Il aura fallu trois ans à Pascale Barboteau, frustrée de voir les rayons français se réduire comme peau de chagrin dans les librairies allemandes, pour ouvrir la Pause Française, la première librairie francophone à Francfort depuis une vingtaine d'années. « Ma frustration était-elle partagée par les 12 000 Français habitants du länder de Hesse ? », se demande encore timidement cette ancienne professeure de français ,qui a suivi son mari sur les bords du Main en 2017.

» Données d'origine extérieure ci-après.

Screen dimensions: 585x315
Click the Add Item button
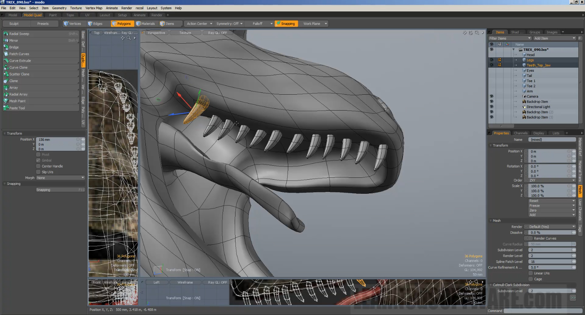click(554, 38)
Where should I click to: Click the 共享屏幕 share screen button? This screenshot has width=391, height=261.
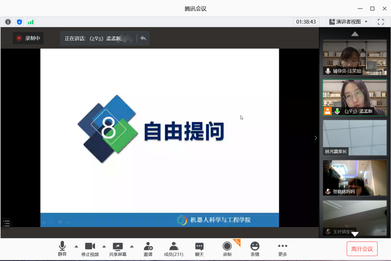(x=118, y=249)
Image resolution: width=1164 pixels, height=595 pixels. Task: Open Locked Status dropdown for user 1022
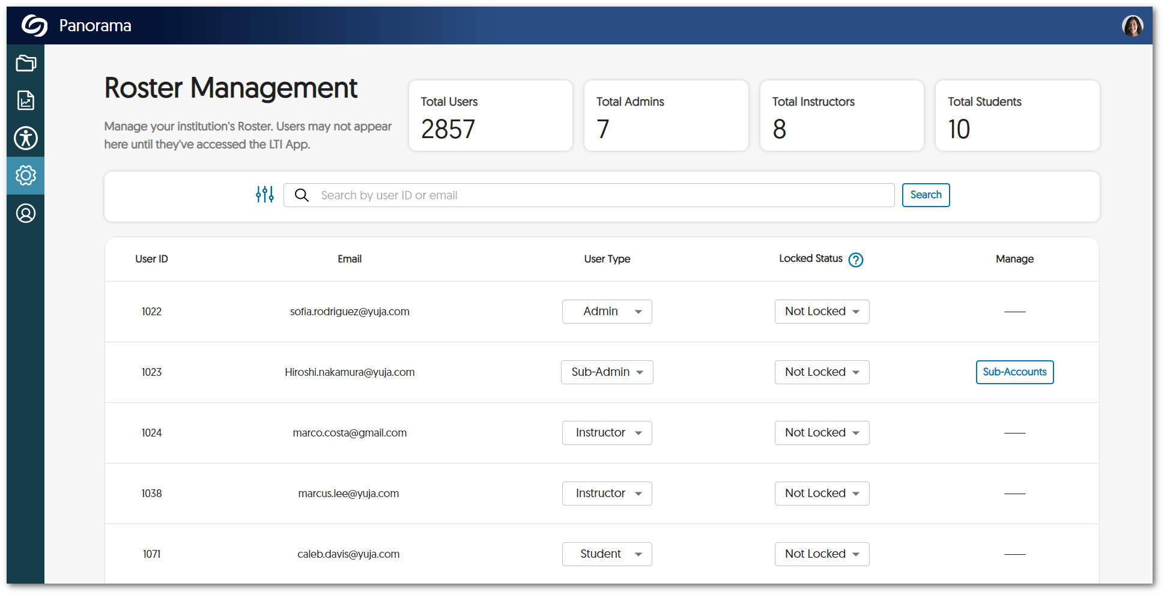tap(821, 312)
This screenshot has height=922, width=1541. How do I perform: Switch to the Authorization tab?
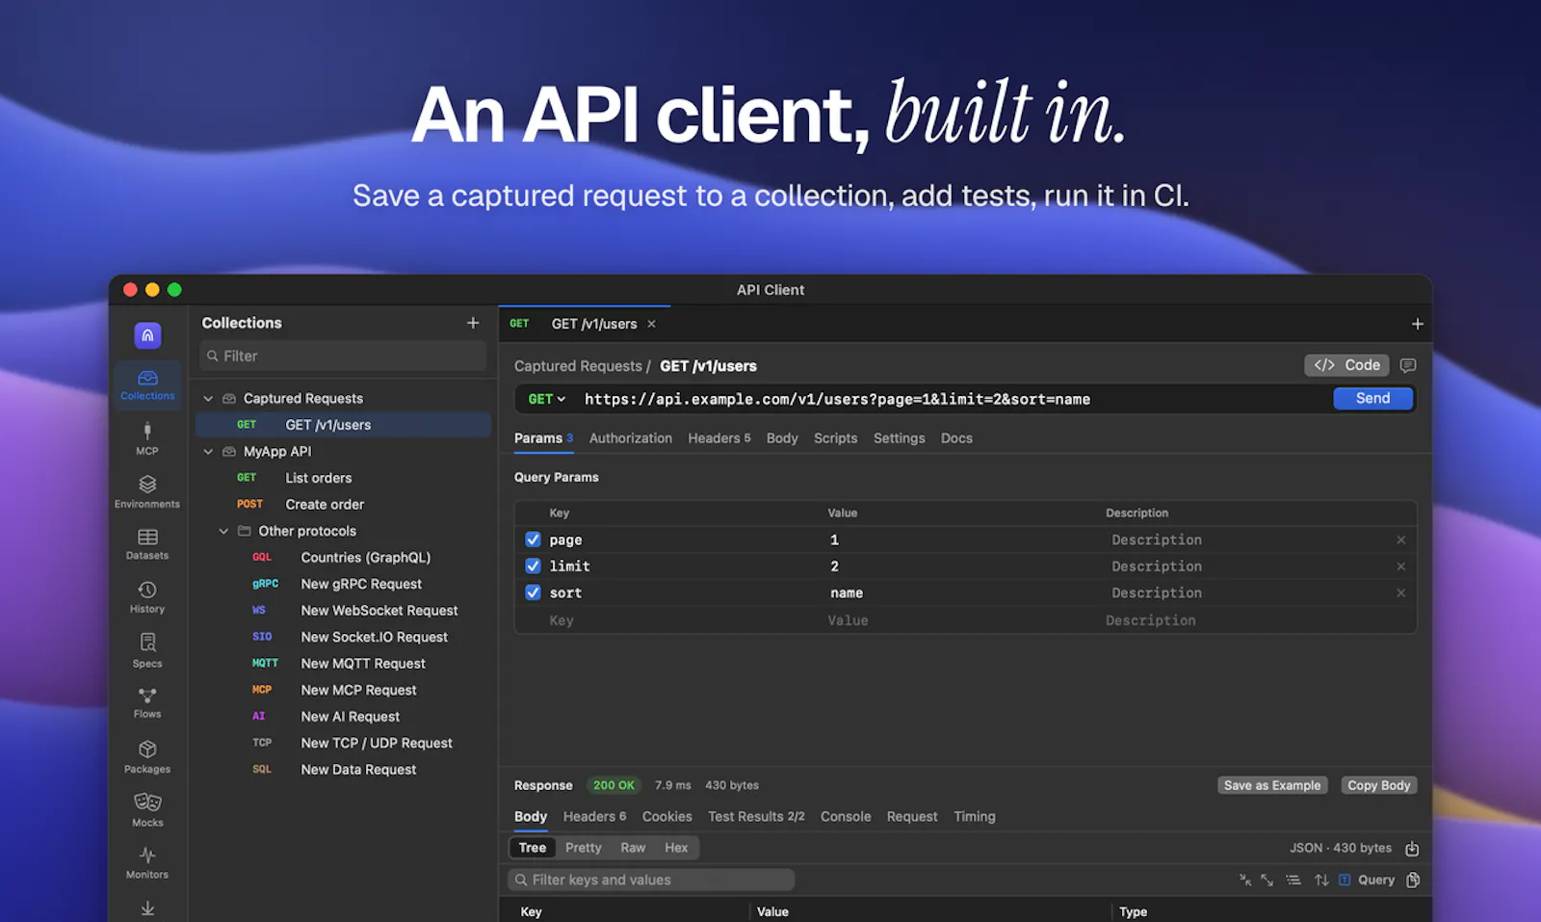tap(631, 438)
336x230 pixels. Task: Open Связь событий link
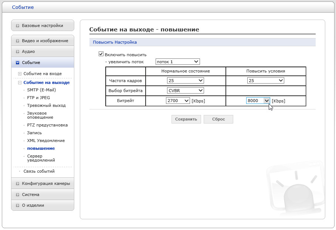click(x=39, y=171)
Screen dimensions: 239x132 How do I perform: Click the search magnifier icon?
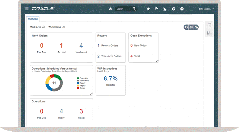pos(134,9)

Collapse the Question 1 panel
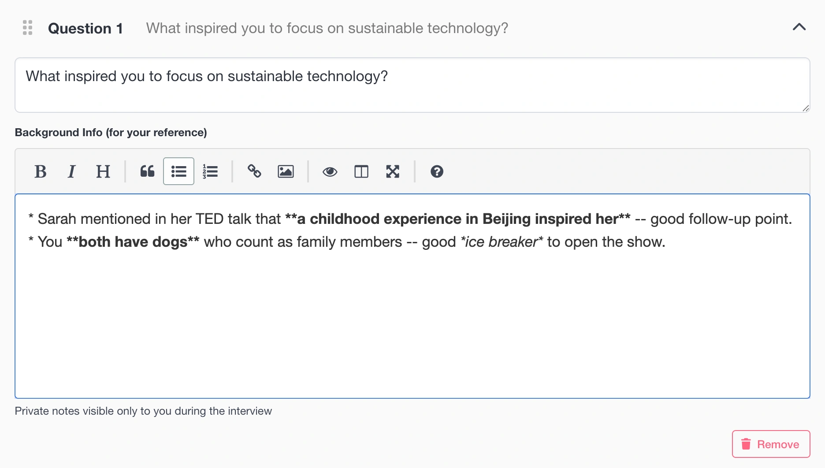(x=799, y=27)
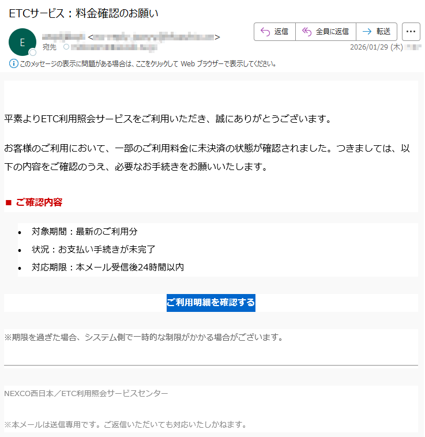Click the sender's email address in angle brackets

point(154,37)
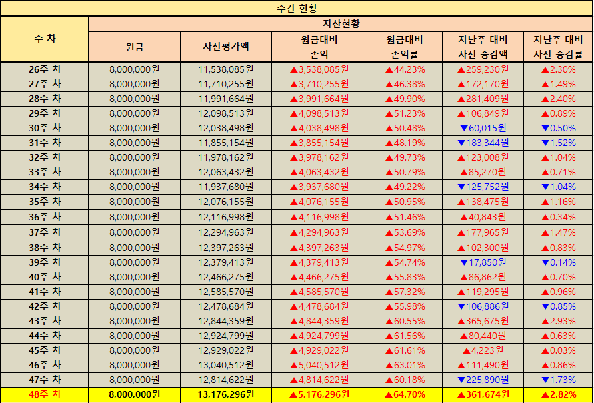594x403 pixels.
Task: Click the 35주 차 row label
Action: [45, 202]
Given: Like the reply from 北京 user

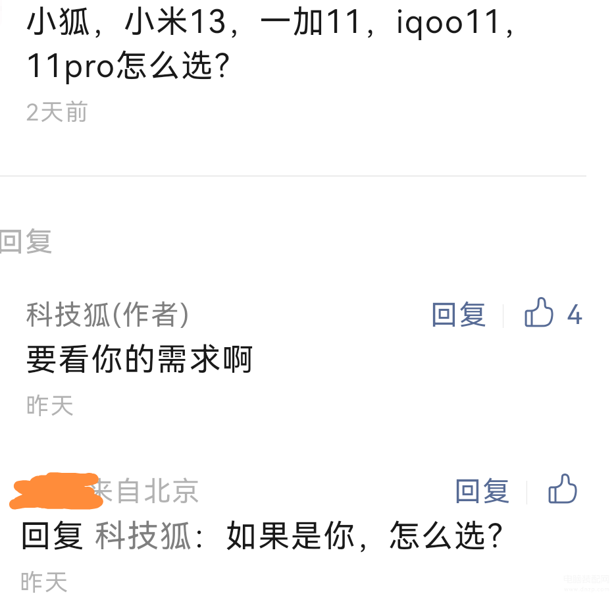Looking at the screenshot, I should (563, 489).
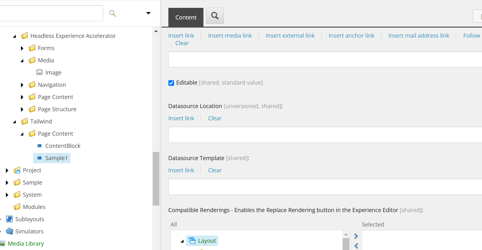Open the search options dropdown arrow
The image size is (482, 250).
[x=148, y=13]
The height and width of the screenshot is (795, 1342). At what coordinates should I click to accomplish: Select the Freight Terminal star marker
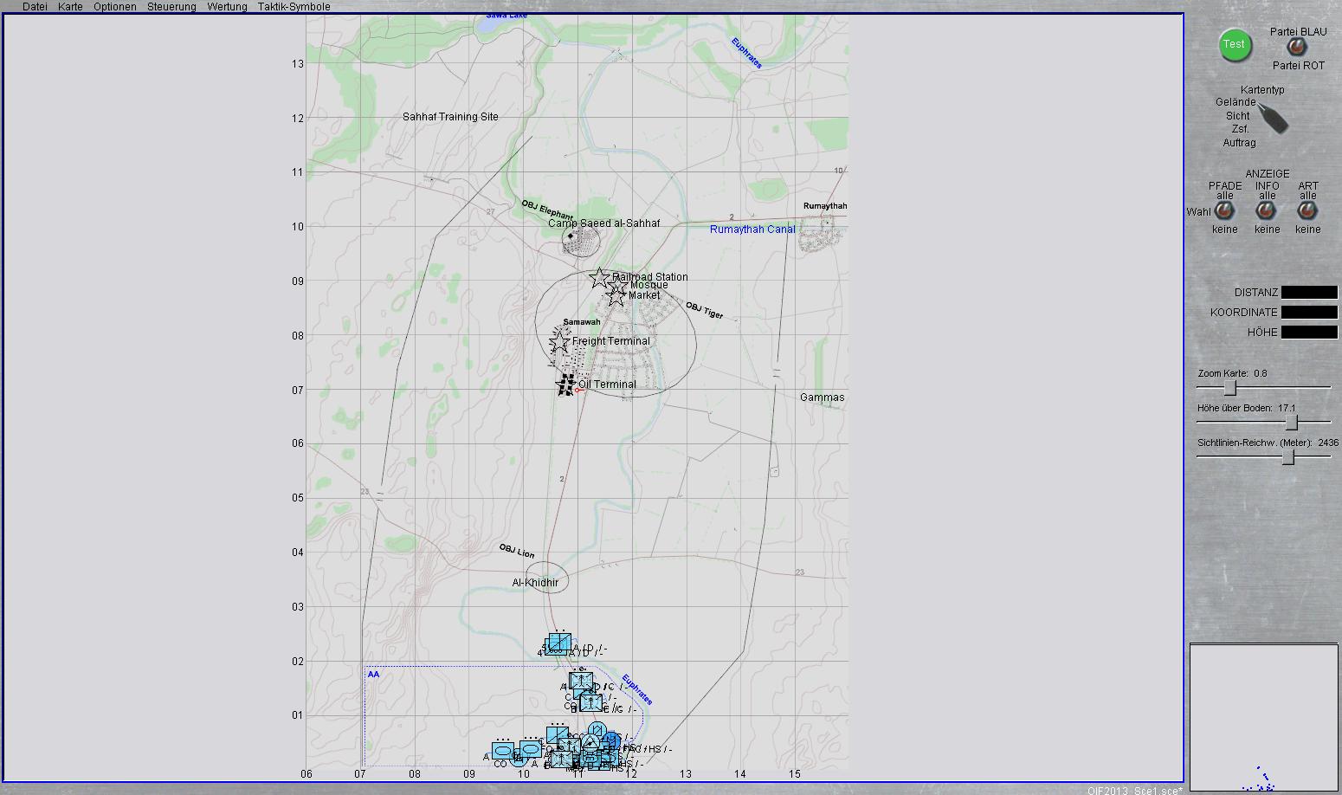click(x=560, y=341)
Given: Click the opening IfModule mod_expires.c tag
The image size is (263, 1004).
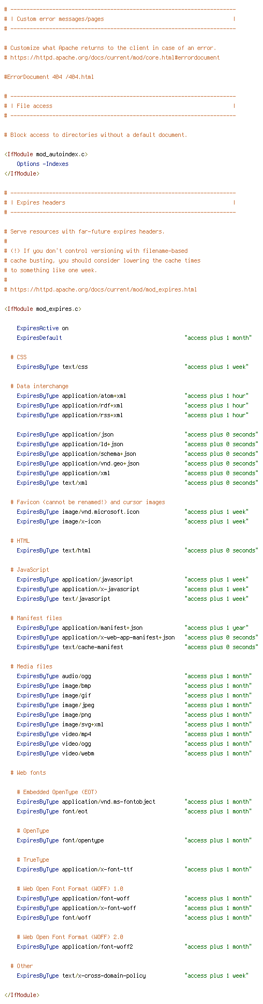Looking at the screenshot, I should pyautogui.click(x=42, y=309).
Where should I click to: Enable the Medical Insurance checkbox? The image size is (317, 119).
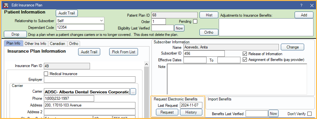tap(46, 74)
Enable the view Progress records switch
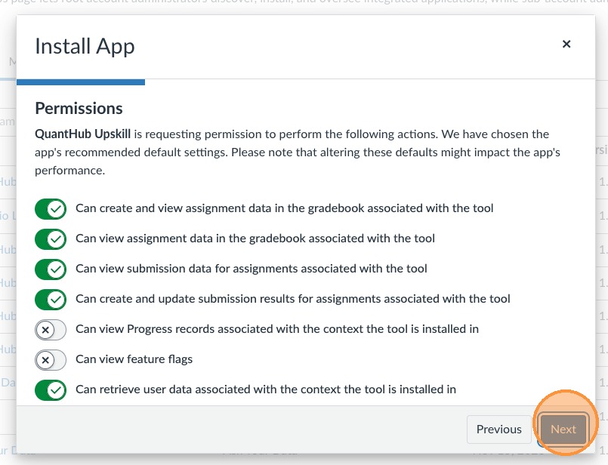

Besoin d’une clientèle allemande
Après un temps de réflexion, une formation d’un mois prodiguée par l’École de la Librairie (ex-INFL) et l’aménagement d’une ancienne cordonnerie dans le nord-est de la ville, la boutique a ouvert ses portes en avril avec 800 titres. « Nous avons bien démarré grâce à la communication interne de l’association d’expatriés Francfort Accueil et à deux articles dans le journal local », raconte la bretonne d’origine. Ses premiers clients sont autant des Français que des Allemands francophiles. Mais, très vite, l’effet retombe. Pascale Barboteau découvre les affres du libraire et tente de s’adapter. « Je découvre chaque mois les “habitudes“ des clients qui évoluent. J’ai vite développé un rayon de livres sur la France ou français traduits en allemand car j’ai besoin des clients allemands », confie-t-elle.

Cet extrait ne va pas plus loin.